DATA LISTING -
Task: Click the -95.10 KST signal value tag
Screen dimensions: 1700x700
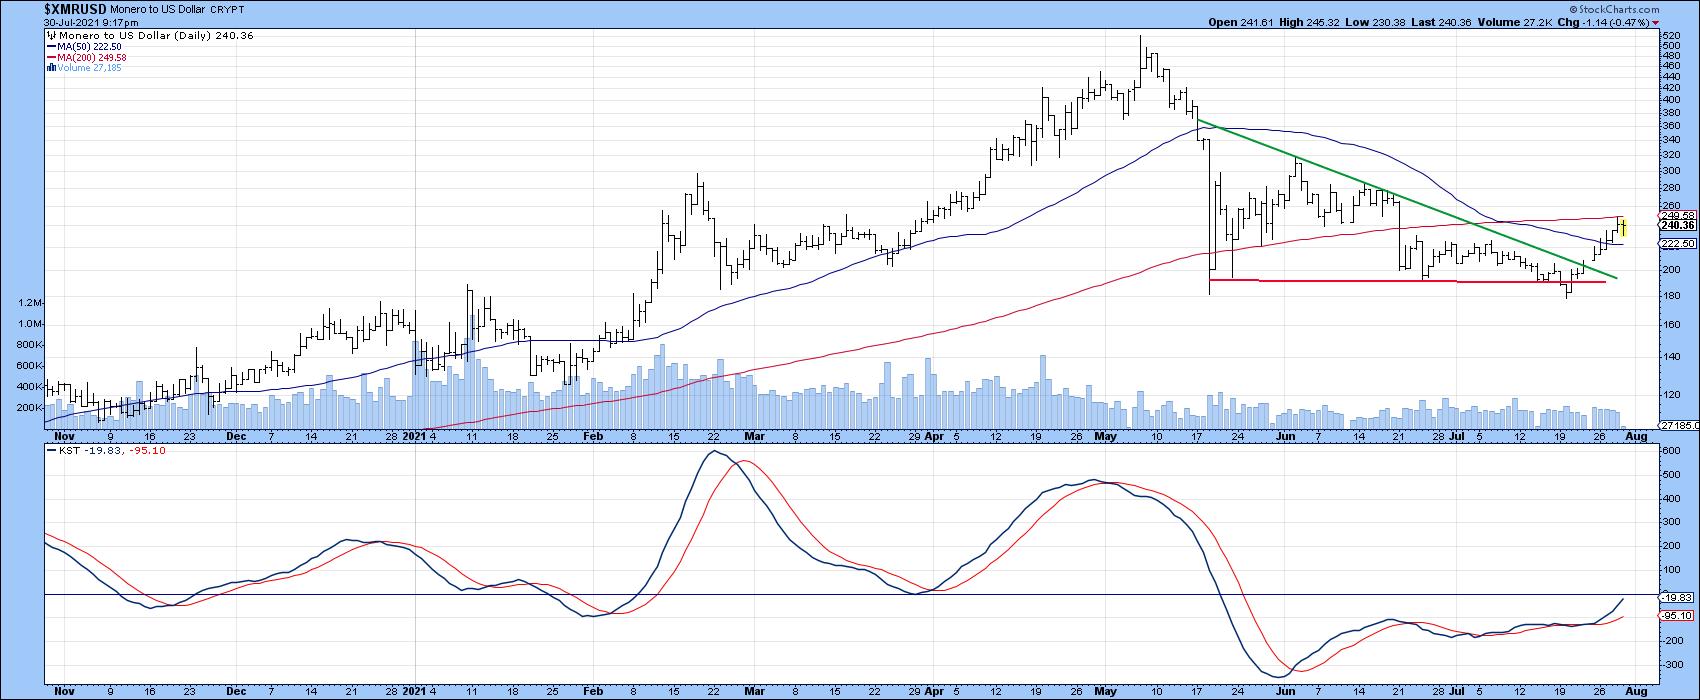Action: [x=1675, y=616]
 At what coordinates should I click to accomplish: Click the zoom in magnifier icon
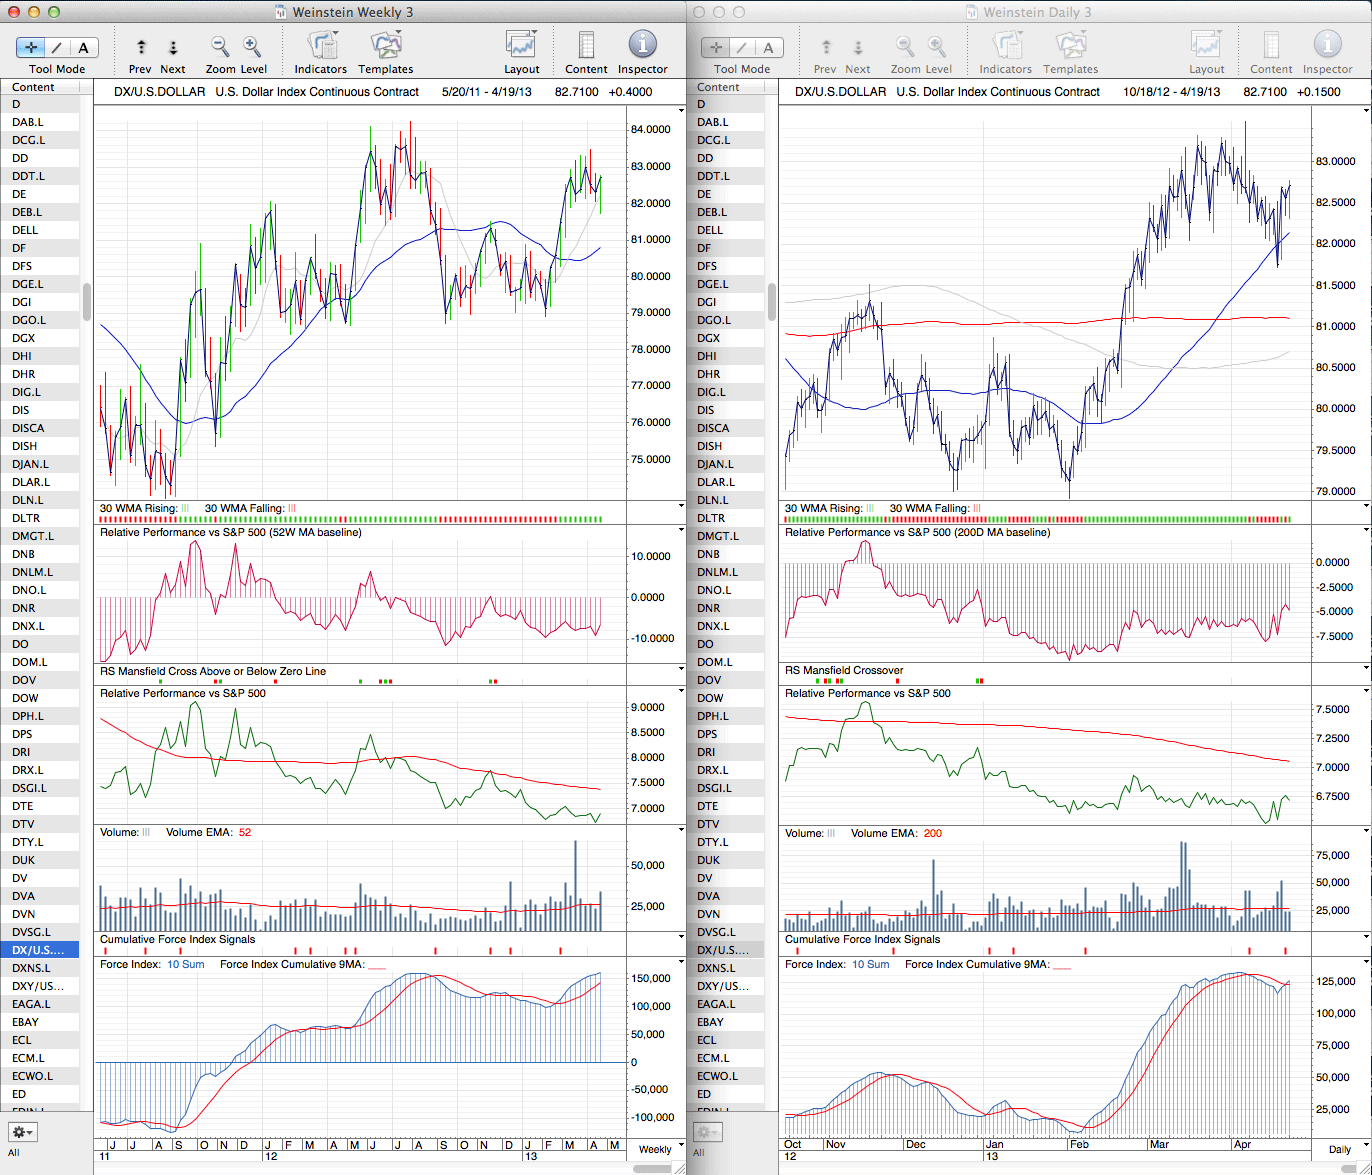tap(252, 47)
* * *
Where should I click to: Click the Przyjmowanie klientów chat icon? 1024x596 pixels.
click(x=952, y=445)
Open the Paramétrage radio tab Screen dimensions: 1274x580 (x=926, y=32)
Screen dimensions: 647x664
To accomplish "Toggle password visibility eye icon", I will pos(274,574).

SET TASK -
Lay out the lines from the line containing "Task: Click the -95.10 KST signal value tag" through the line containing "tap(252, 47)", both included, as a Markdown table with columns Row and Line, with blank lines left out. Omit the pictures from the table.

RESPONSE TO THE EXERCISE -
| Row | Line |
|---|---|
| 1 | Task: Click the -95.10 KST signal value tag |
| 2 | Screen dimensions: 1700x700 |
| 3 | Action: [x=1675, y=616] |
| 4 |  At what coordinates should I click to accomplish: Click the zoom in magnifier icon |
| 5 | tap(252, 47) |